[Date Prev][Date Next][Thread Prev][Thread Next][Date Index][Thread Index]

Re: [idn] time to move



Eric Brunner-Williams in Portland Maine <brunner@nic-naa.net> wrote:

> I'm still surprised that ACE could be considered as anything other
> than a "temporary", and controversial fix

Well, sometimes good ideas are surprising. :)  I admit that when I first
heard about ACE, it struck me as an ugly hack.  But once I realized what
an interoperability nightmare it would be to have domain names with
no LDH representation, my opinion changed.
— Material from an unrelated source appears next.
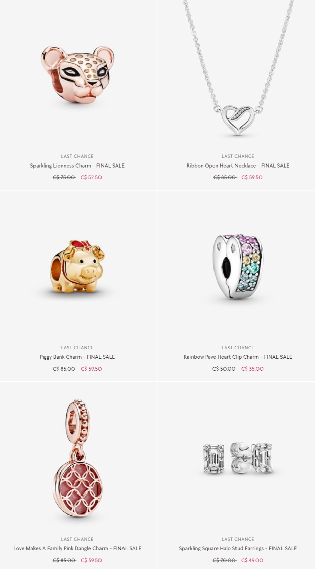Open Sparkling Square Halo Stud Earrings title
This screenshot has height=569, width=315.
tap(238, 548)
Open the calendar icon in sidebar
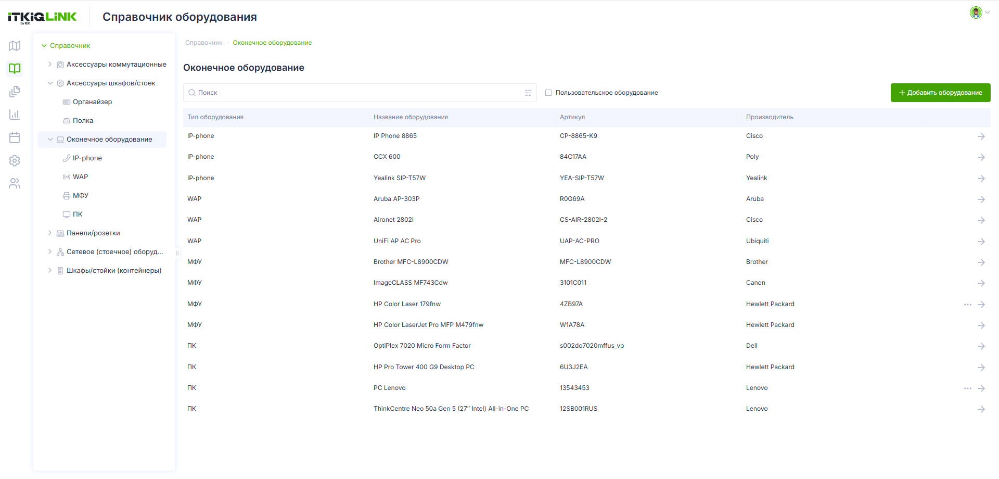 click(15, 137)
New and updated protocols are free to support UTF-8 if they wish, but
the ACE representation will need to continue to work for a long time,
because domain names can pass through old protocols and old software
along the way.  What compelling reason is there to set a deadline beyond
which ACEs will stop working?

> Thus far, the router, host, link, and even last-mile vendors haven't
> stopped them with stakes, nooses, or other bits of constructive
> criticism, and argued forcefully for "efficiency".

I don't think there is any shortage of bytes on links or in routers.
It's only in domain name labels where there's a limited supply.

> True, the CNNIC presentation and oral comments at -50 did cite label
> octet limits as inconvenient when the encoding is utf8, but they
> obviously made a choice -- an engineering trade-off, and rolled out a
> utf8 architecture.

UTF-8 is not bad for Chinese.  21 Chinese characters is plenty of room,
because there's a lot of information per character (most words are two
characters).  But UTF-8 would impose the same 21-character limit on most
Indian and southeast Asian scripts, and those characters are comparable
to Latin letters in terms of information content--it takes several of
them to make a word or a name.

The greatest thing about UTF-8 is its compatibility with ASCII.  But in
the case of IDN, if you care about compatibility, you need ACE.  If you
don't care about compatibility, and you segregate the IDNs from the LDH
domain names, then UTF-16 is probably better than UTF-8, because then
everyone would get 31 characters per label, which even I would concede
ought to be enough.  I wonder why CNNIC didn't go with UTF-16.  Maybe
they don't plan to segregate the IDNs from the LDH domain names, and
are counting on software that uses UTF-8 internally to "just work" by
accident.  Of course, some things will just break, too.

AMC